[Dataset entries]
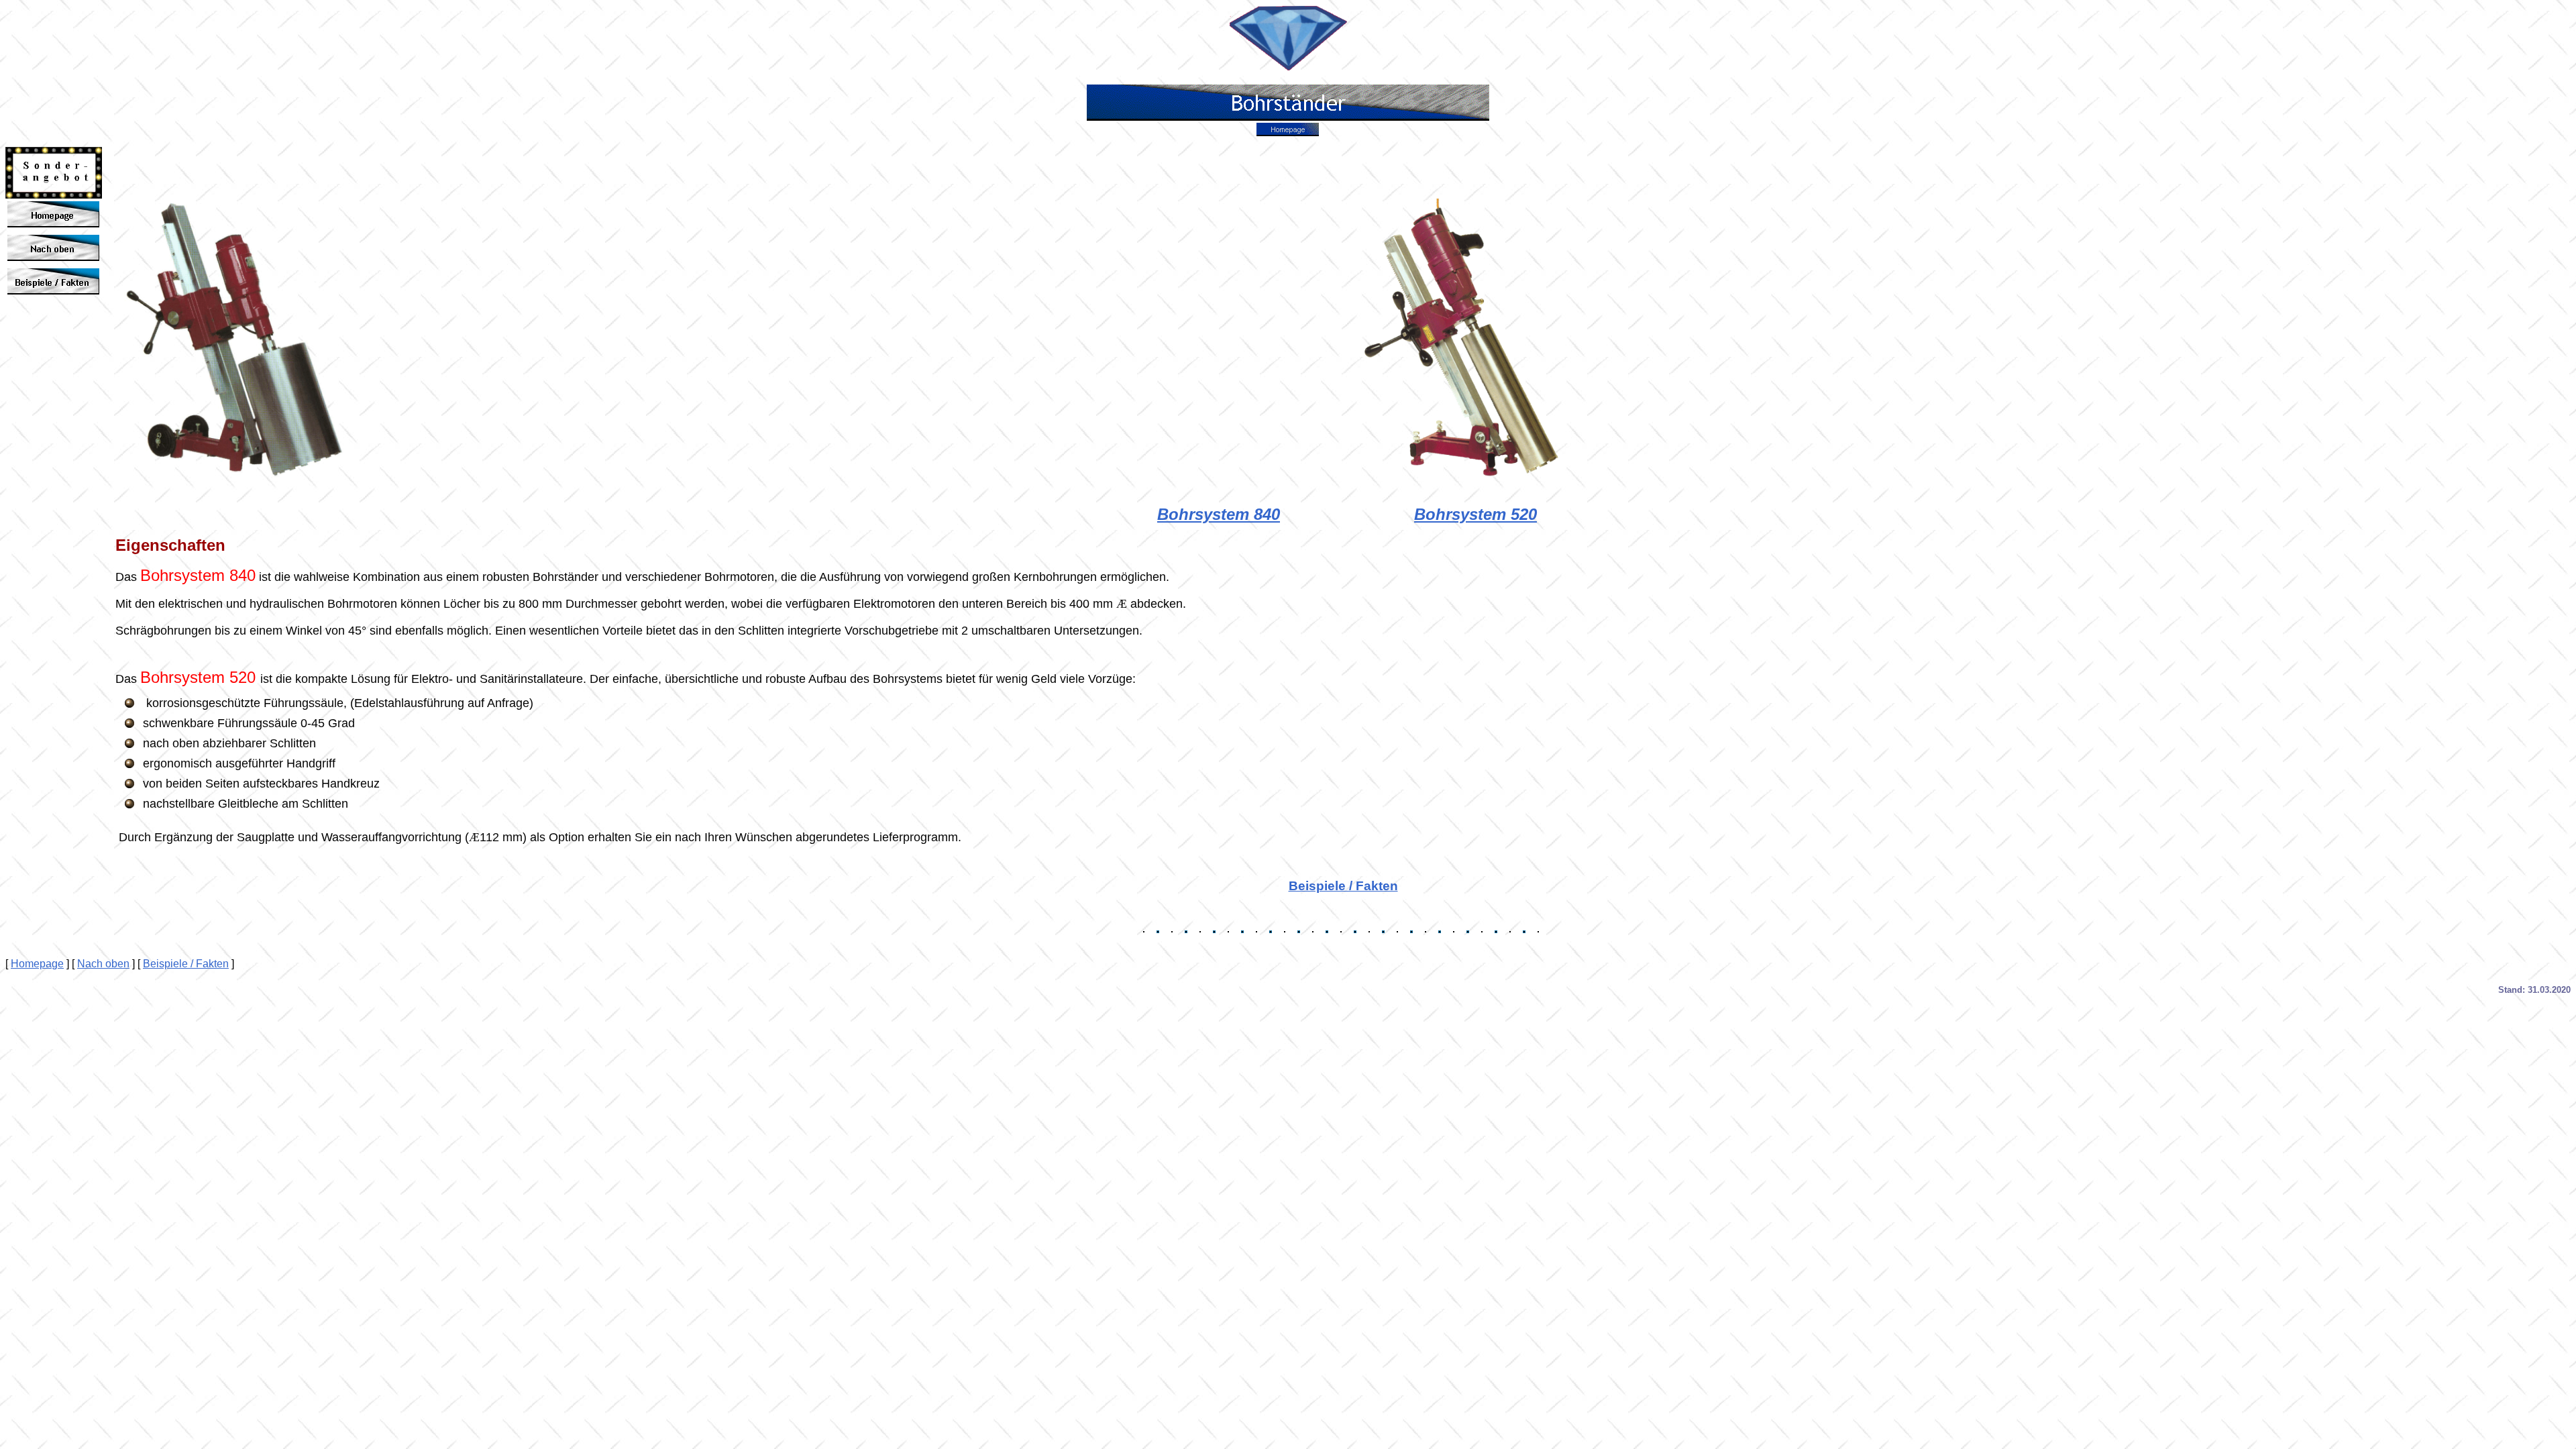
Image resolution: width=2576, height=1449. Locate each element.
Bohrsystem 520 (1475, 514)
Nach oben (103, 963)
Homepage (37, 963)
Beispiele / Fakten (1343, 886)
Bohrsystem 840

=== Problem to solve ===
Omit the pictures, then give every record back exactly as it stands.

=== Final answer ===
Image resolution: width=2576, height=1449. Locate each element.
Bohrsystem 520 (1475, 514)
Nach oben (103, 963)
Homepage (37, 963)
Beispiele / Fakten (1343, 886)
Bohrsystem 840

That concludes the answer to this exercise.